FDA announced last week that Phibro Animal Health (Phibro) was withdrawing approval of two feed additives for use in chickens that contained the antibiotic penicillin combined with other non-antibiotic drugs. It claimed that “the decision to remove these antibiotic-containing feeds from the market for production purposes supports FDA’s voluntary strategy for judicious use of antibiotics in food-producing animals.” It’s great that Phibro is committing to no longer selling these additives, which were approved for growth promotion and routine disease prevention, but it is hard to see how this action actually supports FDA’s strategy on antibiotics.

FDA’s strategy is to ask drug makers to voluntarily stop selling antibiotics for growth promotion and feed efficiency, uses that FDA calls production purposes to contrast them with other uses that are for animal health.

First, as FDA admits Phibro was no longer making or selling these additives and there is no evidence that FDA’s strategy, which has not even been finalized, influenced the company’s decision.  In fact, the limited evidence available suggests that chicken farms had switched to antibiotics other than penicillin more than ten years ago, before FDA’s plan was even under consideration.  In addition, one of the additives includes the arsenical roxarsone which was removed from the market in 2011 because of concerns about cancer causing residues not antibiotics.

 Even more telling is what Phibro did not do.

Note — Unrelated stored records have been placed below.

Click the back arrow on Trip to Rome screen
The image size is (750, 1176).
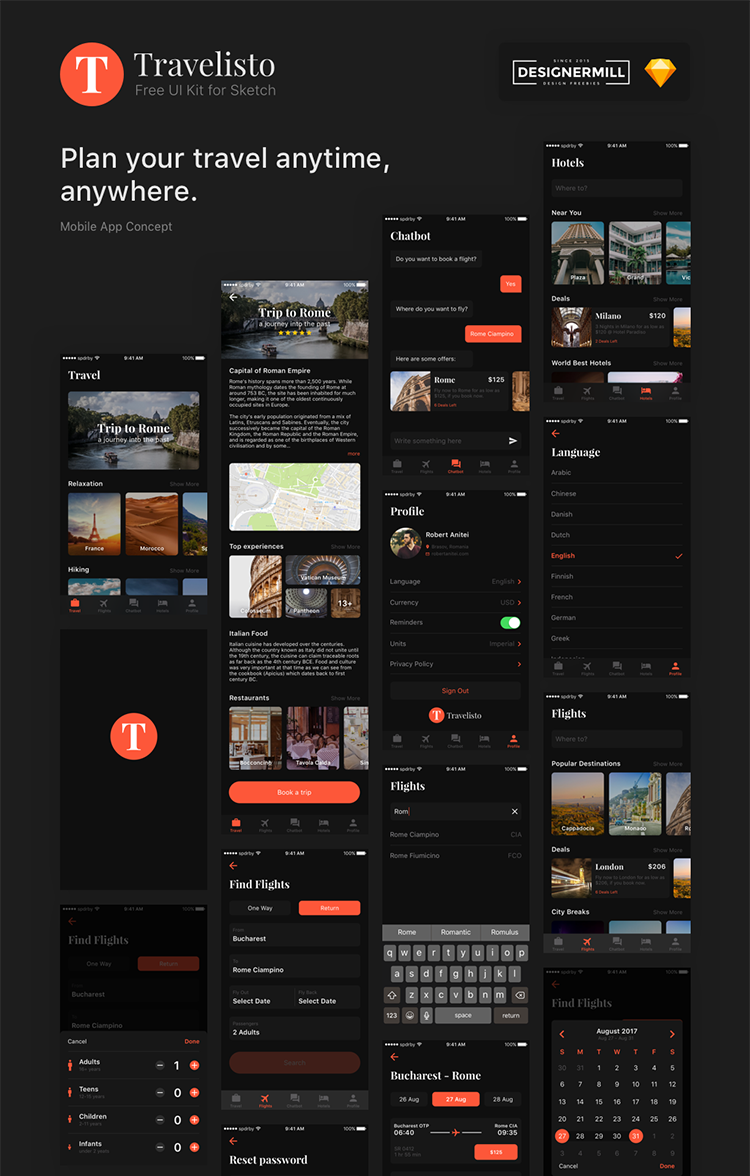[x=233, y=297]
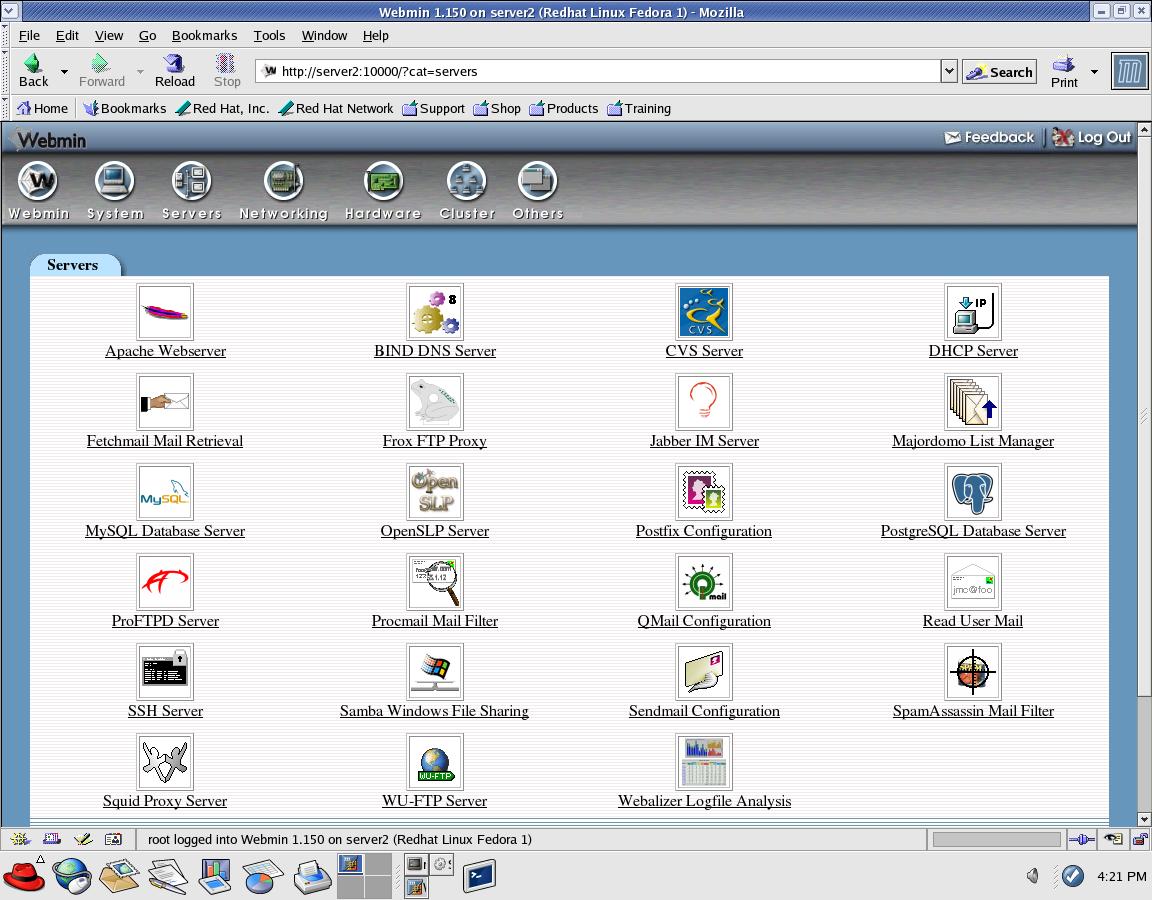Open the Back button history dropdown arrow
1152x900 pixels.
64,72
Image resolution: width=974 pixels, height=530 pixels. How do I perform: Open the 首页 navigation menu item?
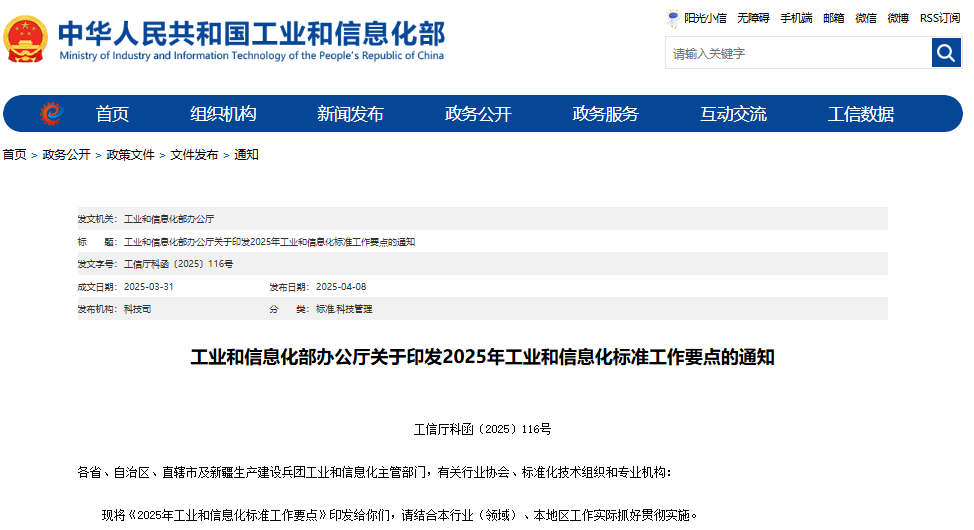pyautogui.click(x=112, y=114)
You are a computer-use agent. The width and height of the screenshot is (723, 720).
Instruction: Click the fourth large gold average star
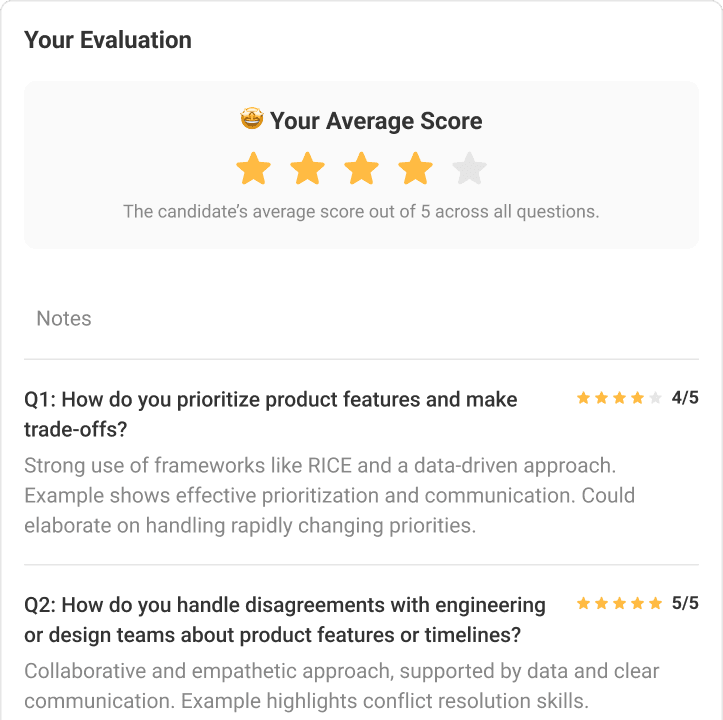click(415, 169)
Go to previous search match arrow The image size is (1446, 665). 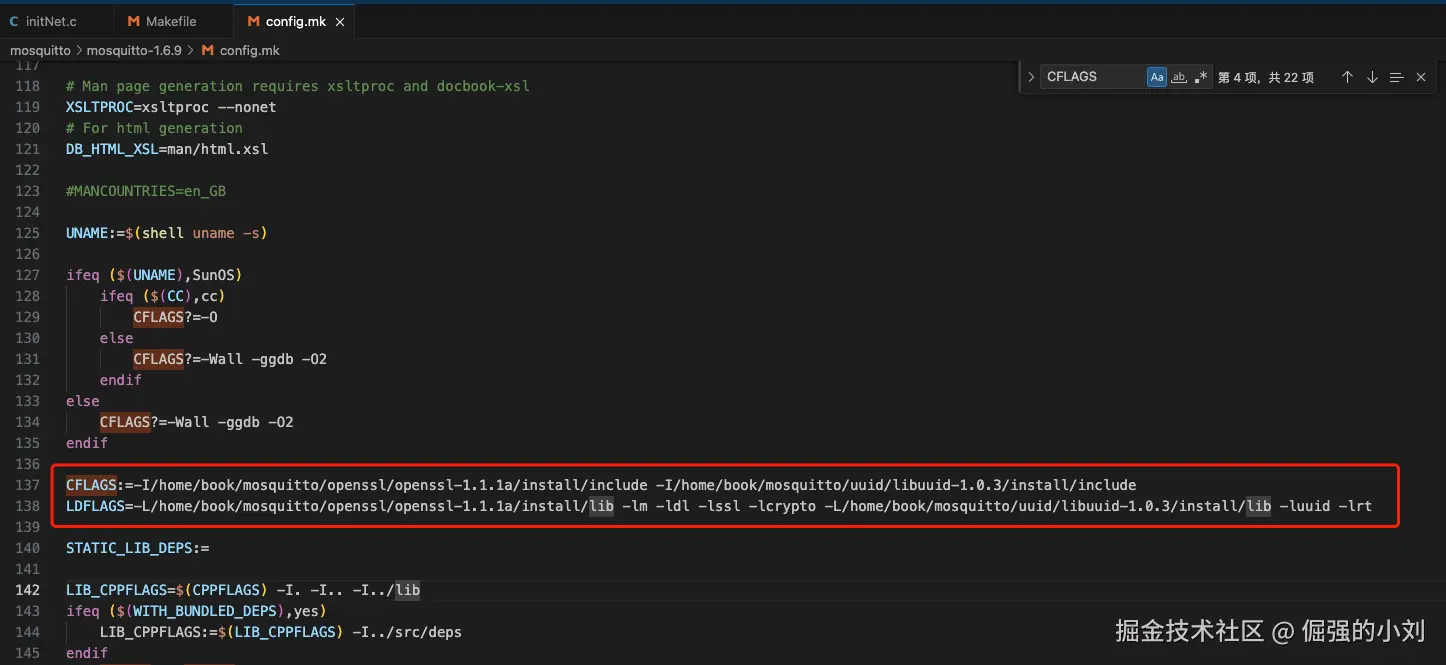1347,77
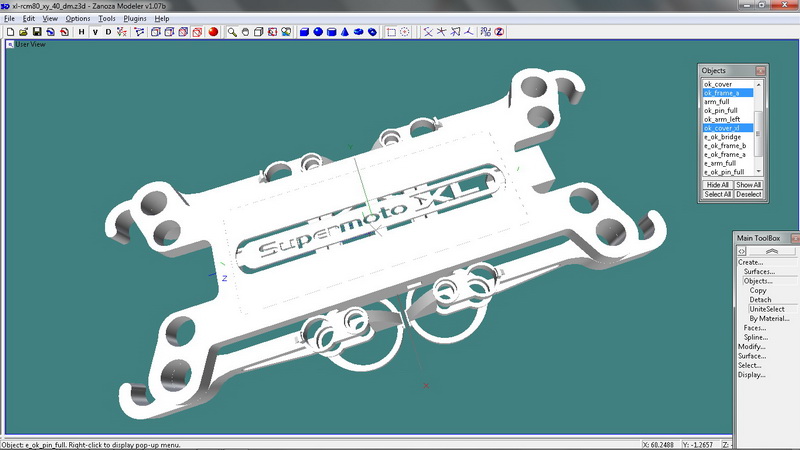Create a blue cone primitive
The height and width of the screenshot is (450, 800).
(345, 32)
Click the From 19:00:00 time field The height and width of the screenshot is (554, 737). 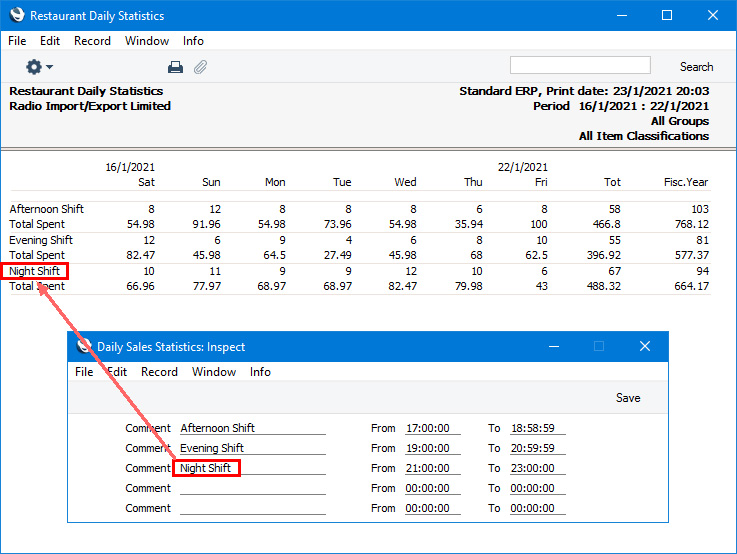pos(431,448)
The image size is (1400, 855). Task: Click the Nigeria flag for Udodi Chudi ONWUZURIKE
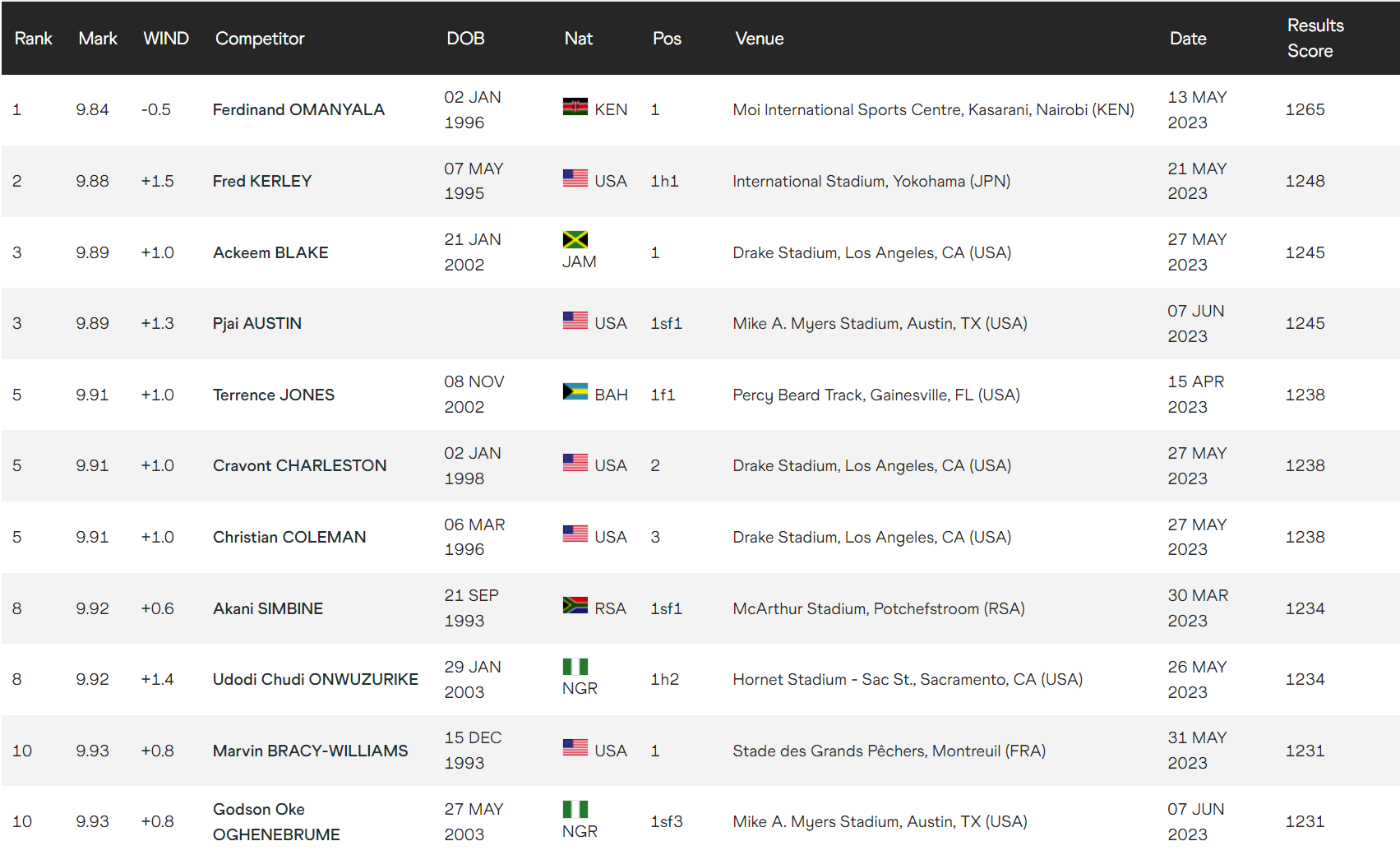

In addition to the two approvals that Phibro just withdrew for penicillin combined with non-antibiotic drugs in feed, the company also has another feed approval for penicillin used by itself for growth promotion in pigs and turkeys, along with chickens. So Phibro is keeping open the option to sell penicillin for growth promotion in an even wider range of species while withdrawing combination approvals it was not even using.  For FDA’s plan to have any impact it has to change how antibiotics are used not just how they are labeled, and this action does not meet that goal. 

FDA claiming that this action supports its antibiotic resistance strategy is exactly the kind of “green washing” opponents of FDA’s voluntary approach were worried about when FDA first proposed it: Companies making label changes that do not actually reduce antibiotic use but allow the FDA and the industry to claim they are making progress.  If Phibro had announced it was withdrawing all approvals of penicillins in feed, that would be an action worth bragging about.